(Collected data entries)
-.-.-

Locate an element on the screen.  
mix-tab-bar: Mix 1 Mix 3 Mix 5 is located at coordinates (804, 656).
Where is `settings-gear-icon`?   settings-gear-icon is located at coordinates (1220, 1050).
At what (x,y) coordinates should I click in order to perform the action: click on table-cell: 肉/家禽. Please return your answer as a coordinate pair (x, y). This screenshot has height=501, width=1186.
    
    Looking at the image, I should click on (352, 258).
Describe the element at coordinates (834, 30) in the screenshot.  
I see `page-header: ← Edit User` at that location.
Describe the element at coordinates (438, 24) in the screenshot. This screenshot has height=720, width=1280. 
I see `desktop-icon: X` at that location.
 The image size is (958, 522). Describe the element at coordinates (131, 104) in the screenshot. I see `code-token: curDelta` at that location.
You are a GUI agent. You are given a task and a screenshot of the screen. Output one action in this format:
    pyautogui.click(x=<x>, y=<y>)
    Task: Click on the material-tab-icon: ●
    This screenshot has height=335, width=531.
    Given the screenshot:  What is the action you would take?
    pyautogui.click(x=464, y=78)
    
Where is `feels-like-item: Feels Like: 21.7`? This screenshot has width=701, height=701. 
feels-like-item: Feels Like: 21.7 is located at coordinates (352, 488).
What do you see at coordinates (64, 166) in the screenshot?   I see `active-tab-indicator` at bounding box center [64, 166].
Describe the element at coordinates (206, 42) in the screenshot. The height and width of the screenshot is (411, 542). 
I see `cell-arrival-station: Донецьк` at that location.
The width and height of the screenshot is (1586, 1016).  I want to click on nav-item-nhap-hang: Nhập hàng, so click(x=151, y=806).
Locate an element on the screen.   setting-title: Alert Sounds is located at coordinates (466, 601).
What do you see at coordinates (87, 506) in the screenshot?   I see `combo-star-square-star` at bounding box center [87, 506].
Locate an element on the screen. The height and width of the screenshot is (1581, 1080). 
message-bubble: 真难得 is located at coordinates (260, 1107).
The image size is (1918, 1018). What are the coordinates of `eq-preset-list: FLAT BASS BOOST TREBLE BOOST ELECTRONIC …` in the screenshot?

-.-.-

Extract every line of the data above that contains the string "size".

*Task answer*
 The image size is (958, 522). Describe the element at coordinates (131, 104) in the screenshot. I see `code-token: curDelta` at that location.
The image size is (1918, 1018). What are the coordinates of `eq-preset-list: FLAT BASS BOOST TREBLE BOOST ELECTRONIC …` in the screenshot?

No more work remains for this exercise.